→ **Provided passage**:
* Start *

Category: Spotlight on RESPONDERS

Spotlight on RESPOND-ers: Ursula Reeger and Ivan Josipovic

By Ivan Josipovic (Austrian Academy of Sciences) and Ursula Reeger (Austrian Academy of Sciences).

The Austrian team of the RESPOND project is located at the Institute for Urban and Regional Research (ISR)[1] of the Austrian Academy of Sciences[2]. In this blog entry, we intend to tell a little bit more about the institution and its tasks and aims, the persons involved in the project, and how RESPOND evolved from our point of view. To start with the latter, our RESPOND journey started in May 2016 when Ursula was asked whether she was interested in a collaboration in the Horizon 2020 call “Europe and the global challenge of migration”. For the rest of the year, she was active in working on selected parts of the application and in December 2016, she took part in a working meeting in Stockholm, where she met some members of the future consortium for the first time. After the consortium received excellent evaluation results and full funding for RESPOND, Ursula as the PI in Austria made a lot of interviews with potential candidates and finally decided to ask Ivan Josipovic to join her in the Austrian part of the project. Ivan started to work at the ISR in January 2018.

What are the main tasks of ISR?

The ISR is the only spatial science oriented non-university research institute in Austria. It is first and foremost engaged in the analysis of structures and the dynamics of modern society in urban and regional contexts, analysing population and society in their natural, built and social environment. The ISR emphasises the multi-perspective and transdisciplinary approach to research which is also reflected in the various scientific backgrounds of its researchers. ISR places societal problems at the heart of the analysis. Our spatial focus lies specifically on Vienna, Austria and Europe, however, the comparative element beyond national boundaries is important.

Since 2016, our research projects are oriented along two research groups “Urban Transformation” and “Innovation and Urban Economies”. Ursula and Ivan are part of the first research group which focusses on urban and more and more also regional change due to immigration. The research group brings together interdisciplinary (geographical, sociological, anthropological, political) expertise in urban research and a strong emphasis on diversity analysis, local integration analysis, urban housing market matters and studies on interethnic relations, social cohesion and migrant entrepreneurship.

* End *

→ **Record set**:

* Start *

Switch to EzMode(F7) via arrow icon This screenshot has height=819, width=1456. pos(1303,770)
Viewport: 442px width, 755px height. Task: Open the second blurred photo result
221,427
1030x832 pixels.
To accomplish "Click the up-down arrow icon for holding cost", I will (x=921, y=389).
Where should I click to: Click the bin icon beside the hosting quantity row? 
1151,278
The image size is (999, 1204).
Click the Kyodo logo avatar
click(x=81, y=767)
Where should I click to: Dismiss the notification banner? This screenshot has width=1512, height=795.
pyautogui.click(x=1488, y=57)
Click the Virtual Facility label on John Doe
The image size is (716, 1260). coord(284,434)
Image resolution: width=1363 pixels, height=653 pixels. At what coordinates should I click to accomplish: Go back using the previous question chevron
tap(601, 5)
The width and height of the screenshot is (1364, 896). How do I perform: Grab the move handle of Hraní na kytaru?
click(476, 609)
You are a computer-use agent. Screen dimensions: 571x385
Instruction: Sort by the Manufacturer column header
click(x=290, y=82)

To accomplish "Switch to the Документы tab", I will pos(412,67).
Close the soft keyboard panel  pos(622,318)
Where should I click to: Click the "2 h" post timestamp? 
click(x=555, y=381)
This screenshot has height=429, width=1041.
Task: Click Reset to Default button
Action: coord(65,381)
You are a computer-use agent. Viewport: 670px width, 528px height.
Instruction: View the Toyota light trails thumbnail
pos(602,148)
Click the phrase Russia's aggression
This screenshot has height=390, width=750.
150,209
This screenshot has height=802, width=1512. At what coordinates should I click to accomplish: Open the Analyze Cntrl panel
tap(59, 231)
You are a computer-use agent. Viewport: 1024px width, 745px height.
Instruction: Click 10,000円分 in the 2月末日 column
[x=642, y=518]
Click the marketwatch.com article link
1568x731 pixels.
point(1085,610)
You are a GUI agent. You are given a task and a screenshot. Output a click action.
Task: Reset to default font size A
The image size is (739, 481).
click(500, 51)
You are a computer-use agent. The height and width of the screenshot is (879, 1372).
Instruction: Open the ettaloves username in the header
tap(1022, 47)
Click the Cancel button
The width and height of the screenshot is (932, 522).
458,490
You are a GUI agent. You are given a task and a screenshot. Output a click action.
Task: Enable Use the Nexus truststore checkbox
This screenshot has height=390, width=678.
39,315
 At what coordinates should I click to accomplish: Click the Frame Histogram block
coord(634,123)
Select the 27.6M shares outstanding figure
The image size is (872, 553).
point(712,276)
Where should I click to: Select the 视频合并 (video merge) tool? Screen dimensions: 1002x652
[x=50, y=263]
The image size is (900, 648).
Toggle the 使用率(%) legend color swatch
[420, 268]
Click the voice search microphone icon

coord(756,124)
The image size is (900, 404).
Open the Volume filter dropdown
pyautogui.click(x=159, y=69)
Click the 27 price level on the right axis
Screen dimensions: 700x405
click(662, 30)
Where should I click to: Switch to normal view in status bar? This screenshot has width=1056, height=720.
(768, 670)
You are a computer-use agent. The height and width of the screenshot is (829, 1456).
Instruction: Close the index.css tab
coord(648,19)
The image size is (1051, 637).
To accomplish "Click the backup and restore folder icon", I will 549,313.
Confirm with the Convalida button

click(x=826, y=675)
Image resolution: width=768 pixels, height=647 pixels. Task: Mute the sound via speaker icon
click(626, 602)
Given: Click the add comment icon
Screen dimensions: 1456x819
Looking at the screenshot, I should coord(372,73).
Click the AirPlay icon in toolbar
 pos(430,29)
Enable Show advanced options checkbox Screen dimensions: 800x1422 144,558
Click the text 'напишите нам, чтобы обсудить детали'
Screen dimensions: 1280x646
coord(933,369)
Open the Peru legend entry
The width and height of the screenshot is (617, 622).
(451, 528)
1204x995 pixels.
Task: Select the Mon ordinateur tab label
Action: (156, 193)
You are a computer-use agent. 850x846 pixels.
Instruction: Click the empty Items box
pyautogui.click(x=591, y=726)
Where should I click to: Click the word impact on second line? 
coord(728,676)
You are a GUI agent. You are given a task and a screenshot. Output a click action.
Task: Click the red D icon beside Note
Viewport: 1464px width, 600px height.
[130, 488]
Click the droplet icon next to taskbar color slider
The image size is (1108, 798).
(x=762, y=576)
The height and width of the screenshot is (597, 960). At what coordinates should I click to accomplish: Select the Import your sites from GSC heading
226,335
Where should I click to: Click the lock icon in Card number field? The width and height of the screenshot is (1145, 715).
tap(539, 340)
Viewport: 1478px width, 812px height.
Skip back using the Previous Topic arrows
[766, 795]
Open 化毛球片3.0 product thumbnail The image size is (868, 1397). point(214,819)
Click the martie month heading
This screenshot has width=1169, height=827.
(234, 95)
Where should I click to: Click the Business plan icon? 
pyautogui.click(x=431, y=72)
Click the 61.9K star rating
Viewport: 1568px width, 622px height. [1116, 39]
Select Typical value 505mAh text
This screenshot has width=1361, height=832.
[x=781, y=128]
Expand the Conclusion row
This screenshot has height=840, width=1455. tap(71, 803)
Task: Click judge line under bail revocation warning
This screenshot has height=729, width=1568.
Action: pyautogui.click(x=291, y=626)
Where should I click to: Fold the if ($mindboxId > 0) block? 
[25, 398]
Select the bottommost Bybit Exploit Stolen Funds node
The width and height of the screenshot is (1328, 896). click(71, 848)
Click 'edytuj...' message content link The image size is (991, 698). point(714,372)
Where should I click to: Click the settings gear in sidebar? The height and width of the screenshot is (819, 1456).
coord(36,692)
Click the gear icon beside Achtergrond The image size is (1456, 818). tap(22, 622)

* End *

→ **Parts of the exercise**:
1 – According to the RESPOND spotlight, when did Ivan Josipovic start working at the ISR?
2 – Return everything in the RESPOND spotlight from "The ISR is the" down to "boundaries is important.".
The entries have no connection to the RESPOND spotlight.

→ **Answers to the exercise**:
1 – January 2018

2 –
The ISR is the only spatial science oriented non-university research institute in Austria. It is first and foremost engaged in the analysis of structures and the dynamics of modern society in urban and regional contexts, analysing population and society in their natural, built and social environment. The ISR emphasises the multi-perspective and transdisciplinary approach to research which is also reflected in the various scientific backgrounds of its researchers. ISR places societal problems at the heart of the analysis. Our spatial focus lies specifically on Vienna, Austria and Europe, however, the comparative element beyond national boundaries is important.